Kioroglou, D.; Pena-Cearra, A.; Corraliza, A.; Seoane, I.; Castelo, J.; Panes, J.; Gomez-Irwin, L.; Lago, I. R.; Ortiz de Zarate, J.; Fuertes, M.; Martin-Ruiz, I.; Gonzalez, M.; Aransay, A. M.; Salas, A.; Rodriguez, H.; Anguita, J.; Abecia, L.; Marigorta, U.

Background: Recent studies hint at mitochondrial genes influencing UC patient response to anti-TNF treatment. We evaluated this hypothesis by following a targeted strategy to identify gene expression that captures the relationship between mitochondrial dysregulation and response to treatment.
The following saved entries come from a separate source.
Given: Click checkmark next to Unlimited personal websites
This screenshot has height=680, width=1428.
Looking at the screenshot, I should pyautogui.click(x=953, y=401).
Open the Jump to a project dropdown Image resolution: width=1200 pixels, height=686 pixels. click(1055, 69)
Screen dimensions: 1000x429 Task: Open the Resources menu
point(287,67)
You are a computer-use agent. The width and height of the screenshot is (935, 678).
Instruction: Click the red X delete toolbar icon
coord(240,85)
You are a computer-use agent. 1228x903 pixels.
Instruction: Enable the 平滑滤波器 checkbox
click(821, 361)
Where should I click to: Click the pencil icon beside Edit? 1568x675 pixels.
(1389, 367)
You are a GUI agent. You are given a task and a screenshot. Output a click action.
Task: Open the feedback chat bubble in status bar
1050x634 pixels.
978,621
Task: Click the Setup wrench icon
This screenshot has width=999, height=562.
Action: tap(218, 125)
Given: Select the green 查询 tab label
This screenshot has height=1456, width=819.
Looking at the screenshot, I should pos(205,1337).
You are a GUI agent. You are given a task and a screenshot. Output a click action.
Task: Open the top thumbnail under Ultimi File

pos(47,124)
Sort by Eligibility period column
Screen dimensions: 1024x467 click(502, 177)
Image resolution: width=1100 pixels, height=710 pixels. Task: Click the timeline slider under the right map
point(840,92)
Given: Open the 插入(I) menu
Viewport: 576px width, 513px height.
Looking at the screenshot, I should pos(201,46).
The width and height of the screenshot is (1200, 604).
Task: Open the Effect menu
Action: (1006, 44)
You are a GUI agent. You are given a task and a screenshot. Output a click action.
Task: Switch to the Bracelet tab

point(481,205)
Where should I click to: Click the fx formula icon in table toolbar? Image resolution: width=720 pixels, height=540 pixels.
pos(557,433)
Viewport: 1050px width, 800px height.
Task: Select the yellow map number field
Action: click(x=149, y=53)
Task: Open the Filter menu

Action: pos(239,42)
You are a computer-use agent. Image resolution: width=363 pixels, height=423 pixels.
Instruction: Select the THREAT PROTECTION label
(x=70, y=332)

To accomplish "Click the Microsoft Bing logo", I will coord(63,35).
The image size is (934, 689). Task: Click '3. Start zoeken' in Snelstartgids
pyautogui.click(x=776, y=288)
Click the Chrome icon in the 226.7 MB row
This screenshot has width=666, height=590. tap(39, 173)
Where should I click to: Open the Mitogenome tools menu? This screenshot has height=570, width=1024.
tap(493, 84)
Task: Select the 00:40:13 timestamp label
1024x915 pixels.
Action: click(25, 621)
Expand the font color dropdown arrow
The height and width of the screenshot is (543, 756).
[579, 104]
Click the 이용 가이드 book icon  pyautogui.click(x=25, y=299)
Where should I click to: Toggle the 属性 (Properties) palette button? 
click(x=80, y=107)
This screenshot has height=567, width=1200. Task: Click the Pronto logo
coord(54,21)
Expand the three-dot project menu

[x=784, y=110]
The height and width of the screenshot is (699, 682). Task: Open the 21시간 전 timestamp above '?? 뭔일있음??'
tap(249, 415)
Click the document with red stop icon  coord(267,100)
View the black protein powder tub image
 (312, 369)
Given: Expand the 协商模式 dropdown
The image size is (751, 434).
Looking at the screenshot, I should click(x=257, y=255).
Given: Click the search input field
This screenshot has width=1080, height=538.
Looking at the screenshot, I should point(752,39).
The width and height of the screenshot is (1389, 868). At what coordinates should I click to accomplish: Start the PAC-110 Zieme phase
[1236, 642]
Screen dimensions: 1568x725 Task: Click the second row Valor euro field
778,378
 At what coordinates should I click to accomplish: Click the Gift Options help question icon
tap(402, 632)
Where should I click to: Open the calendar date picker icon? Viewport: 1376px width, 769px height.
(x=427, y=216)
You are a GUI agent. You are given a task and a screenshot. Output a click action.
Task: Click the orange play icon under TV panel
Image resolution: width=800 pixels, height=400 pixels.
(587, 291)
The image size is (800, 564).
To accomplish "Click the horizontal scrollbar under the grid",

Our objective was to initially examine this relationship in colon samples and subsequently assess whether the resulting signal persists in the bloodstream. Methods: We analyzed the transcriptome of colon samples from an anti-TNF treated murine model characterized by impaired mitochondrial activity and treatment resistance. We then transferred the findings that linked mitochondrial dysfunction and compromised treatment response to an anti-TNF treated UC human cohort. We next matched differential expression in the blood using monocytes from peripheral blood of controls and IBD patients, and we evaluated a classification process at baseline with whole blood samples from UC patients. Results: In human colon samples, the derived gene-set from the murine model showed differential expression, primarily enriched metabolic pathways, and exhibited similar classification capacity as genes enriching inflammatory pathways. Moreover, the evaluation of the classification signal using blood samples from UC patients at baseline highlighted the involvement of mitochondrial homeostasis in treatment response. Conclusion: Our results highlight the involvement of metabolic pathways and mitochondrial homeostasis in determining treatment response and their ability to provide promising classification signals with detection levels in both colon and bloodstream.